Au milieu des jeunes qui jouent au football sous les platanes, Hervé Lecomte, large tee-shirt gris et jean, se remémore avec nostalgie "l'ancienne grande époque". Celle de la "bienveillance des circulaires" vis-à-vis des jeunes étrangers. "On rencontrait les responsables [à la préfecture], on mettait de l'humain dans les dossiers et ça passait."

Il raconte avoir vu un durcissement des méthodes, tant de la préfecture que de l'ASE, depuis 2020.

Cette année-là, un nouveau préfet est nommé. Laurent Hottiaux prend ses fonctions en juillet après avoir occupé, en 2017, le poste de conseiller pour les Affaires intérieures et la sécurité au cabinet d'Emmanuel Macron.

En 2019, plus de 400 mineurs étrangers non accompagnés avaient été pris en charge par l'ASE des Hauts-de-Seine. Un nombre exceptionnel dans un département généralement habitué à en recevoir autour de 200.


Les jeunes ont préparé, lors du pique-nique, une banderole sur laquelle ils ont indiqué des mots importants pour eux. Crédit : InfoMigrants
Les jeunes ont préparé, lors du pique-nique, une banderole sur laquelle ils ont indiqué des mots importants pour eux. Crédit : InfoMigrants


Environ un an plus tard, alors que les premiers jeunes étrangers de cette vague atteignent la majorité, les OQTF commencent à tomber. Pour Hervé Lecomte, "la préfecture s'est dit qu'ils avaient là un vivier à OQTF pour faire du chiffre avec les jeunes".

Ne pas "baisser la tête"

Depuis les mesures hostiles aux jeunes étrangers se multiplient. "Maintenant, l'ASE fait toujours appel après une décision positive d'un juge sur le recours d'un jeune pour la reconnaissance de sa minorité", souligne Hervé Lecomte. Interrogée par InfoMigrants, l'ASE dément et assure qu'"un appel est formulé quand un autre département a précédemment évalué la majorité du jeune ou bien quand le département des Hauts-de-Seine a jugé que le mineur n’est pas isolé".

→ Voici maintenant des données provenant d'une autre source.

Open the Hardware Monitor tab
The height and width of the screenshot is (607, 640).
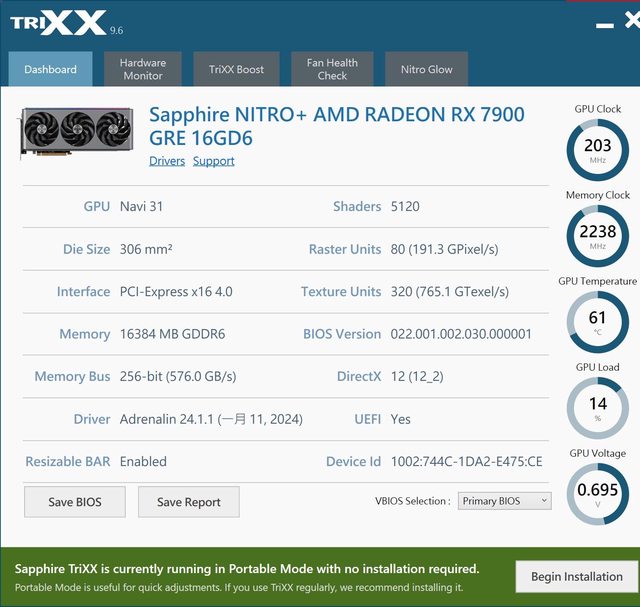143,69
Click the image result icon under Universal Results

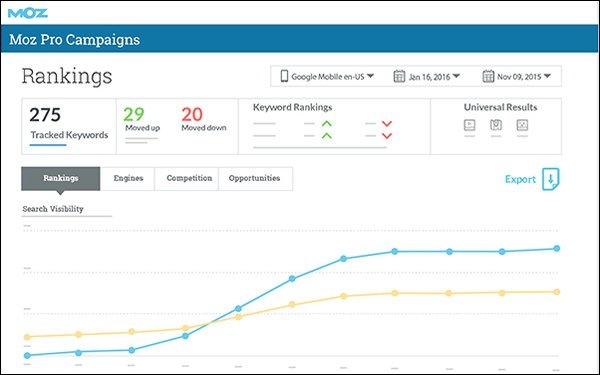(x=522, y=125)
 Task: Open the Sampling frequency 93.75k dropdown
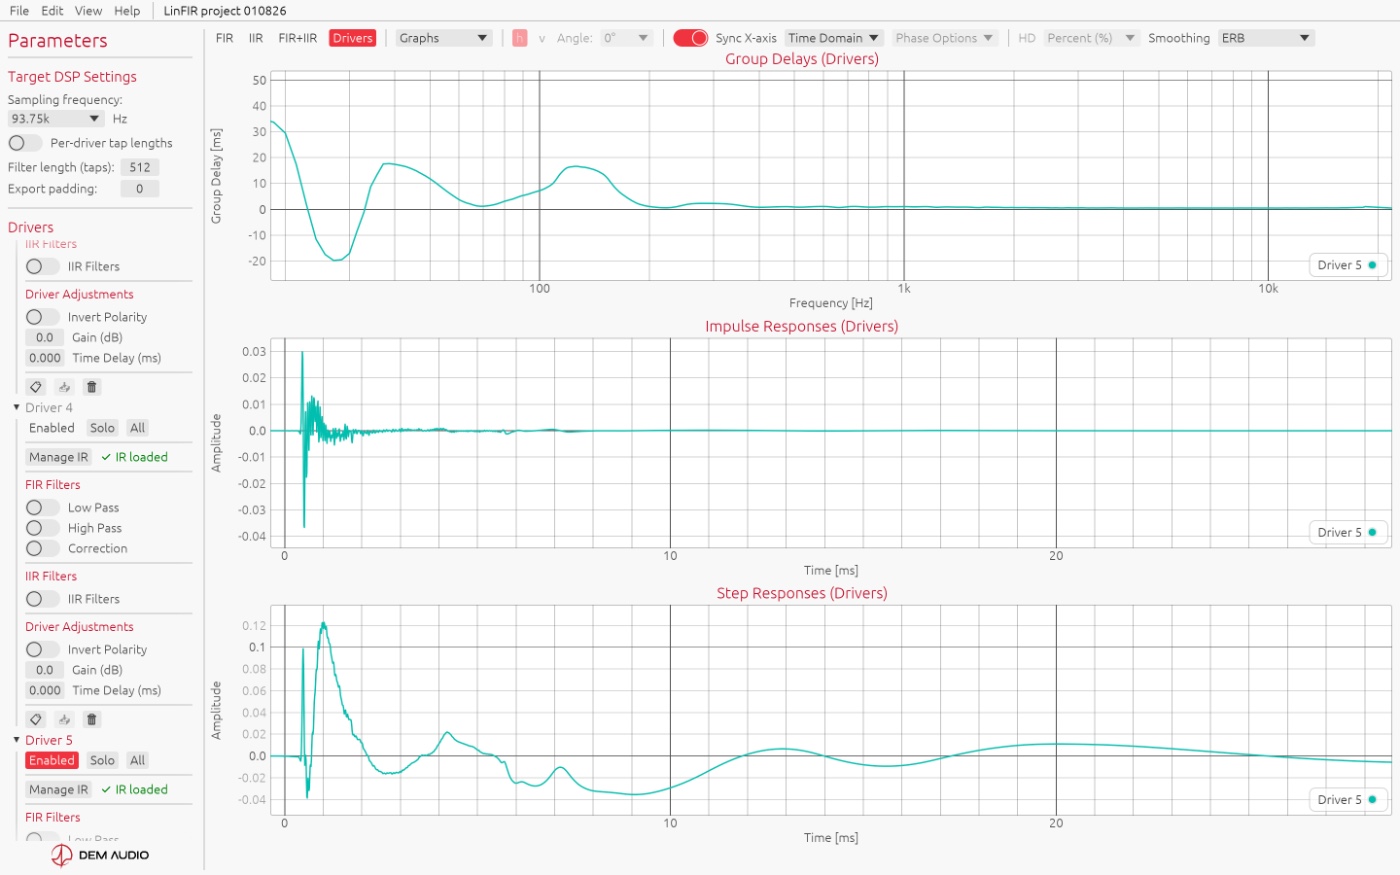pyautogui.click(x=56, y=118)
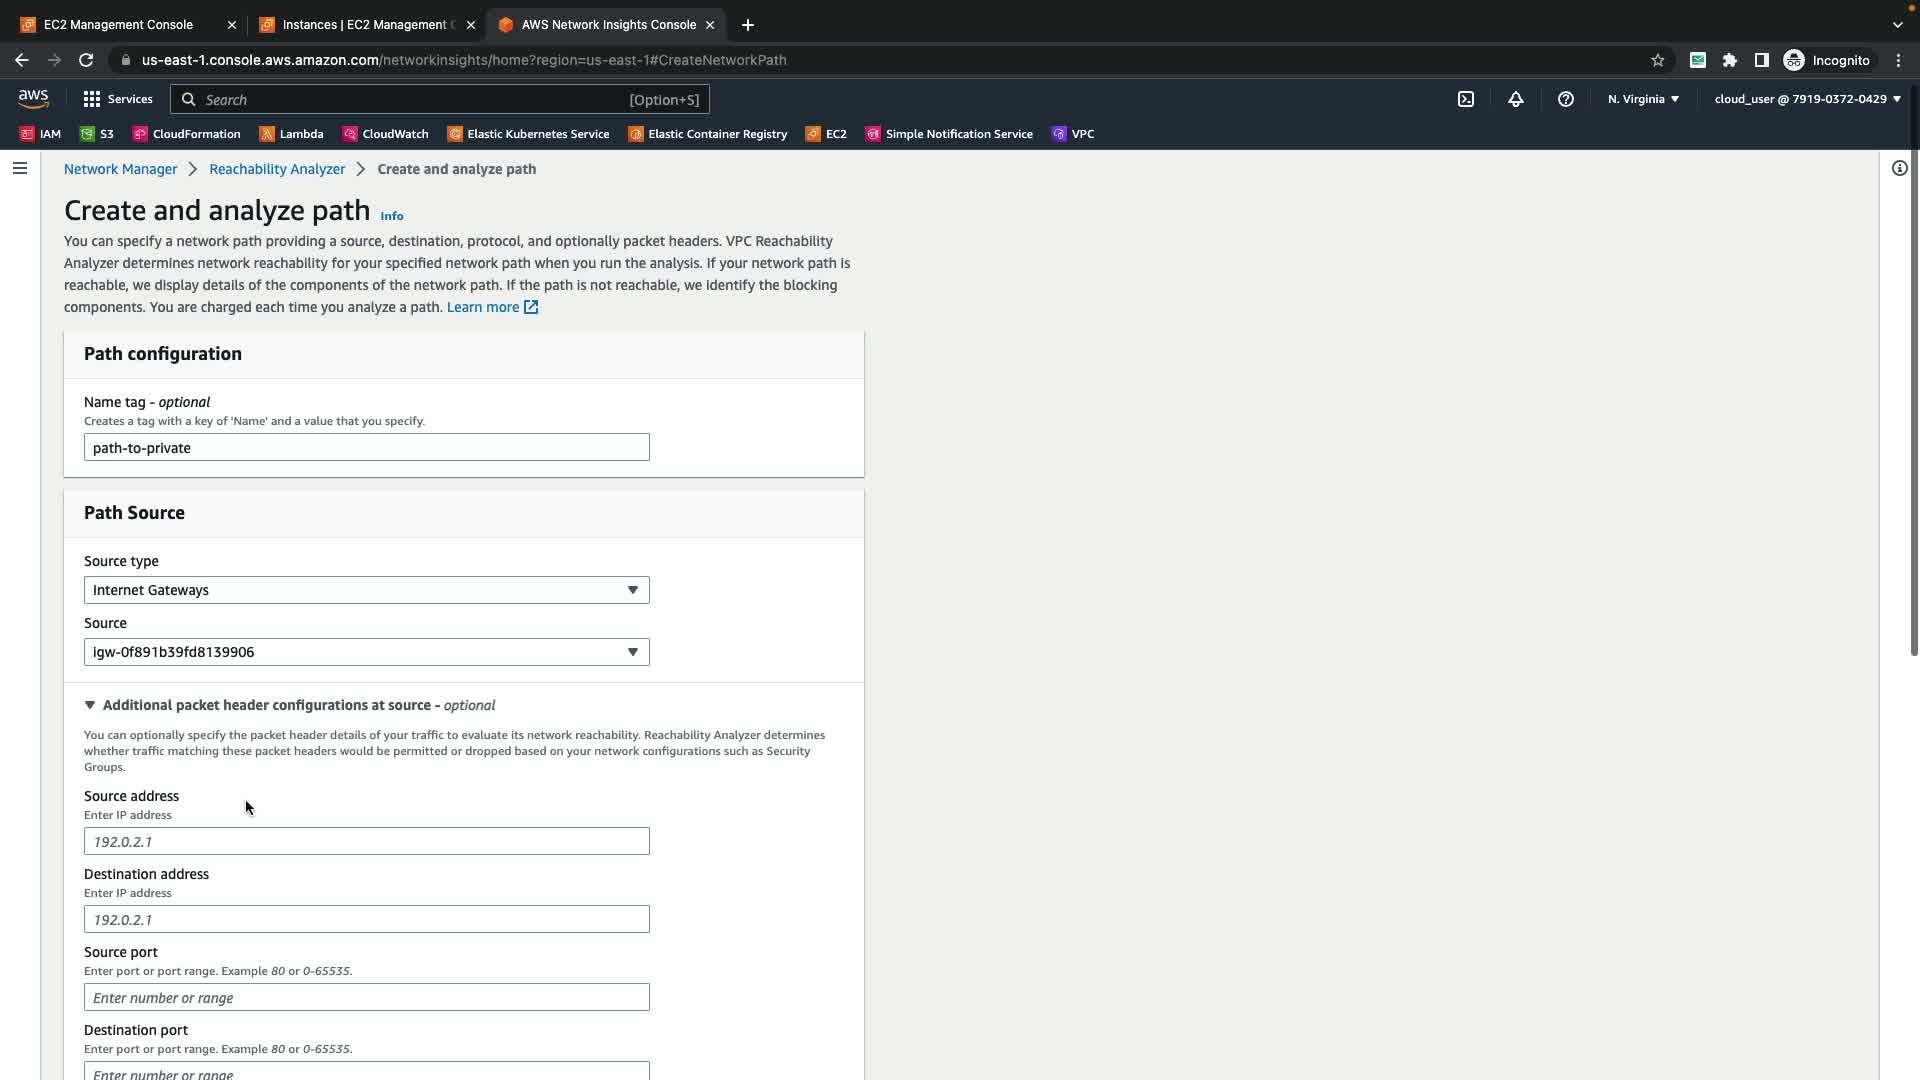1920x1080 pixels.
Task: Open the Source igw dropdown
Action: [x=366, y=652]
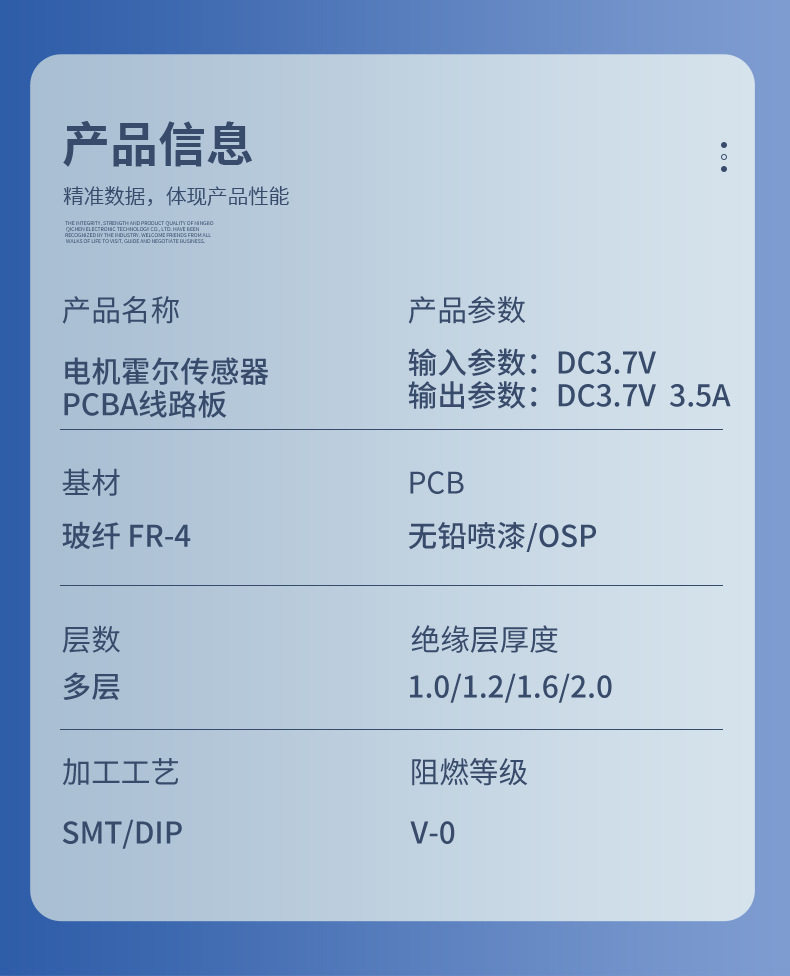The height and width of the screenshot is (976, 790).
Task: Click the 绝缘层厚度 label
Action: pyautogui.click(x=484, y=639)
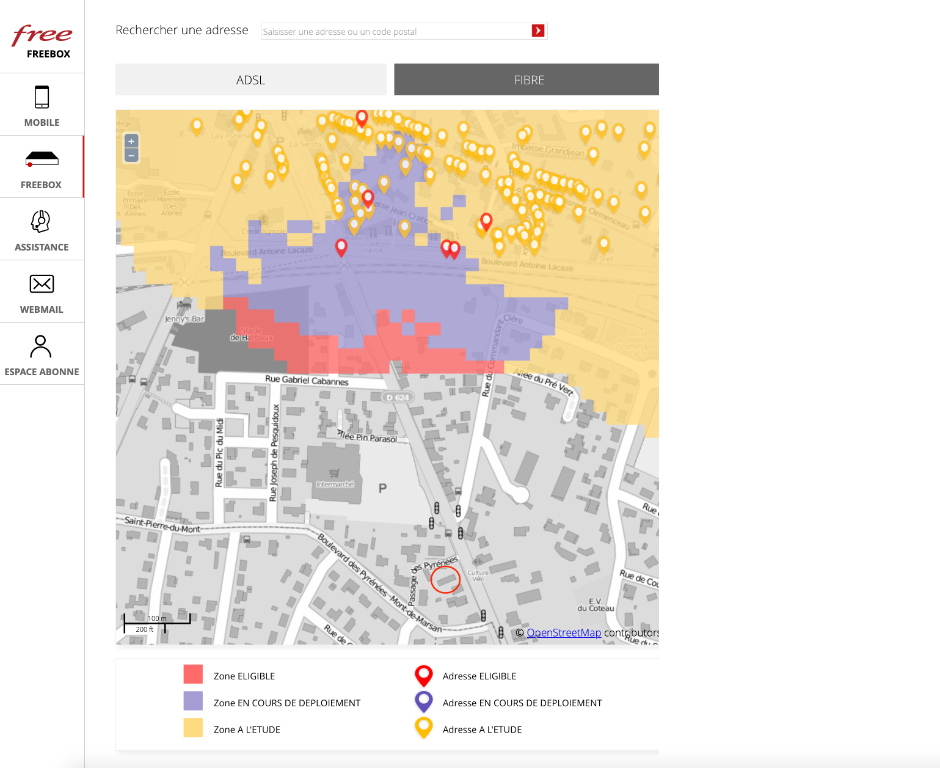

Au fil des mois, les relations se sont dégradées entre la préfecture et les associations. "Depuis son arrivée, le préfet ne reçoit pas, il ne répond pas [aux courriers]. Même quand la Cimade lui envoie un cahier de doléances, il n'accuse pas réception", déplore Armelle Gardien.

Du côté de l'ASE, la relation est également loin d'être au beau fixe. Selon Hervé Lecomte, "l'ASE fait pression sur les jeunes en leur disant 'Si vous allez voir Resf, on vous laisse tomber'".

Face à cette situation, Resf a décidé de rendre le plus visibles possibles ces jeunes apprentis. Sur la pelouse du parc de Sceaux, alors que le pique-nique touche à sa fin, les bénévoles les ont rassemblés devant eux pour quelques photos et le mot de la fin. "Il faut montrer que vous ne correspondez pas à la description que l'on fait de vous, en jeunes délinquants, les encourage Hervé Lecomte. Vous n'êtes pas obligés de baisser la tête quand le préfet vous met des OQTF".